The project is a result of the efforts and partnerships between KAUST and the National Water Company.
The technology is the first of its kind in the Kingdom, as it treats wastewater and converts it efficiently into reusable water for areas that are not connected to the central sewage network.
It can reduce energy demand by 50 percent, and produce treated water of similar or even better quality than that produced by conventional biological treatment processes.
It is expected that this technology will have a significant impact on underserved areas of the Kingdom by creating new job opportunities that support Saudi youth and offer them the chance to make use of their talents.
• The mobile plant treats wastewater and converts it efficiently into reusable water for areas that are not connected to the central sewage network.
• It can reduce energy demand by 50 percent, and produce treated water of similar or even better quality than that produced by conventional biological treatment processes.
Kevin Cullen, vice president of innovation at KAUST said: “Developing a reliable wastewater treatment service is one of the biggest challenges we face today.”
Cullen also pointed out that the ecosystem of deep tech startups at KAUST has become so developed that it has enabled the university to build strong partnerships with the government and established companies, which work together to bring these startups closer to the market.
In September last year, KAUST and the Saudi Authority for Industrial Cities and Technology Zones, or MODON, teamed up to tackle wastewater treatment.

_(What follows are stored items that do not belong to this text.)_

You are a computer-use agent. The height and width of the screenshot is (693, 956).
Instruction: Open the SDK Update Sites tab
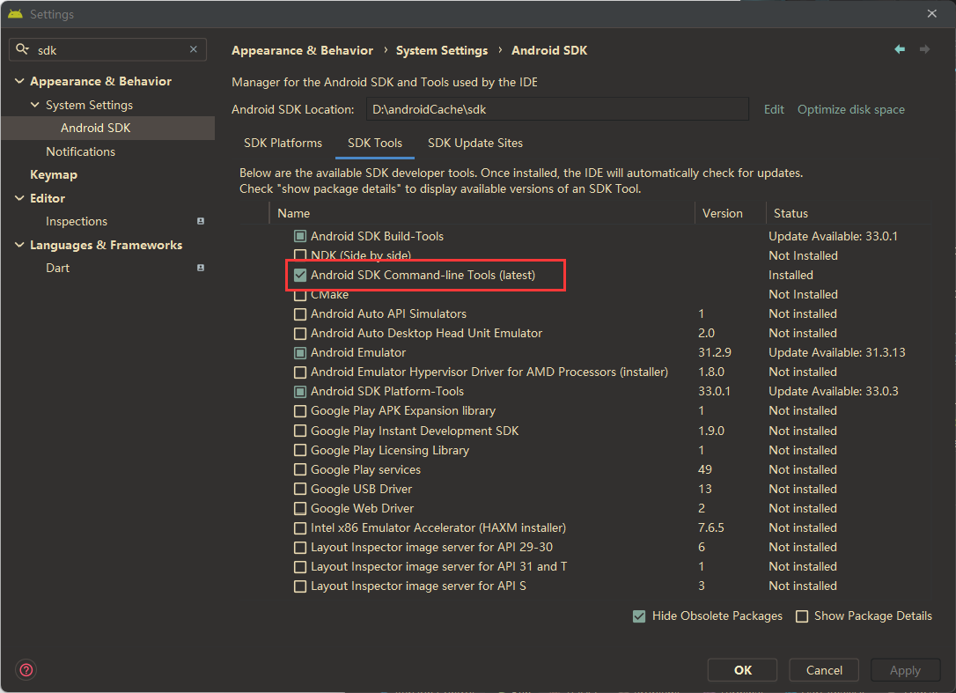pos(474,143)
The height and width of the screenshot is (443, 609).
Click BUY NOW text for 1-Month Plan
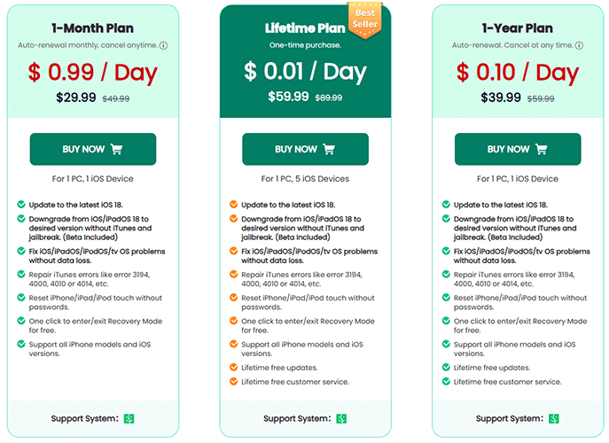[x=83, y=149]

Cullen said: “The relationship between KAUST and MODON is an excellent example of how universities and industrial partners can work together to solve real challenges in our society and in a city like Jeddah where we need to increase wastewater treatment capacity.”
MODON has been piloting a new wastewater bioreactor technology at scale at their industrial city in Jeddah.
During this partnership, Peiying Hong, an associate professor at KAUST, developed a new, zero-energy technology that may hold the key to transforming wastewater sustainability and recycling.
MODON, which operates significant infrastructure throughout the Kingdom for environmental services including wastewater treatment plants, has selected Hong’s technology to pilot on-site at its first industrial city in Jeddah.
Cullen explained: “This technology not only processes wastewater more efficiently using a decentralized treatment model, it can be done in an energy-neutral way providing sustainability for the future.”